With the logic from above, we deduce that A would know that answer with a=7. So, after a pass, B knows a=5 or a=6. With either b=3 or b=5 he could immediately deduce a+b=9 or a+b=10. Thus, when he passes he must have b=4. A could then declare the result after only two passes when asked at Day 2.

This is a false and deceptive logic. It cannot be correct, because if a=6 and b=3 then A will declare a+b=9 with the same logic on Day 2. In fact, the „shared knowledge“ becomes

\(D_0 : \quad 5 \le a \le 7, \quad 2 \le b \le 4 \tag{2}\)

From that B will exclude a=5 after a pass from A, which changes the outcome completely.

What goes wrong here? While both prisoners will agree to the facts in (1) and(2), and while both are true, they cannot come up with these facts out of their own knowledge. So they have no common agreement about the situation. They do not know what the other prisoner knows. Thus they cannot conclude anything form the assumed knowledge of the other prisoner. To be more precise, B cannot derive the answer from b=3, because from his viewpoint A can still have a=6 or a=7.

### Simulation

It is quite an interesting question if we can simulate the procedure. In fact, we have just given an algorithm to deduce a+b from the number of passes and a or b. Extending from our special case N=10 to a general N, our algorithm goes as follows. The shared knowledge after Day d is

\(D_d : \quad d-1 \le a \le N-d, \quad d \le b \le N-d\)

Now we take into account the true values of a and b, known privately to A and B, respectively. E.g., A knows that b=N-1-a or N-a.
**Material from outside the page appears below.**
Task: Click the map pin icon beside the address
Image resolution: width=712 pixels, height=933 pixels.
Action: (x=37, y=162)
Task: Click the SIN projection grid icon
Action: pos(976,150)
Thus, after Day d-1, at Day d, he knows the value of b if d-1=N-a or N-(d-1)=N-a-1. Using similar arguments for B, we get

- B knows the sum at Day d if d=N+1-b (sum=N) or d=b+1 (sum=N-1), after the pass from A at Day d.
- A knows the sum at Day d if d=N+1-a (sum=N) or d=a+2 (sum=N-1), after the pass from B at Day d-1.

Thus the result is known at day

\(d = \min \{N+1-a,a+2,N+1-b,b+1\}.\)

If N=10, a=6, b=4, then d=5. If N=10, a=6, b=3, then d=4. We can prove that this yields the correct answer for all a, b, and N. Or we can simulate, e.g. in EMT.

>function map check (a,b,N) ... $ v=[N+1-b,b+1,N+1-a,a+2]; $ d=min(v); $ if d==N+1-a then $ s = N; $ elseif d==a+2 then $ s = N-1; $ elseif d==N+1-b then $ s = N; $ elseif d==b+1 then $ s = N-1; $ endif $ return s; $ endfunction >a=0:10; check(a,10-a,10) [10, 10, 10, 10, 10, 10, 10, 10, 10, 10, 10] >a=0:9; check(a,9-a,10) [9, 9, 9, 9, 9, 9, 9, 9, 9, 9]

But there is a logical problem. Does the algorithm proof that the two prisoners can escape? The problem is that the prisoners are not allowed to communicate and agree on a specific algorithm. Are there alternatives to this algorithm? Is this the fastest algorithm? These questions are not so easy to answer.

But starting from the observation that A cannot declare anything on Day 1 unless a=10, one can work the way down to the solution as written above. It becomes obvious that the given path is the only possible algorithm

### Generalizations

On the page linked at the start the problem is to decide between a+b=18 and a+b=20. Of course, we could set any other set of possible sums. The logic remains the same. Just don’t let yourself trapped into shortcuts taking into account the knowledge of his own number by any prisoner.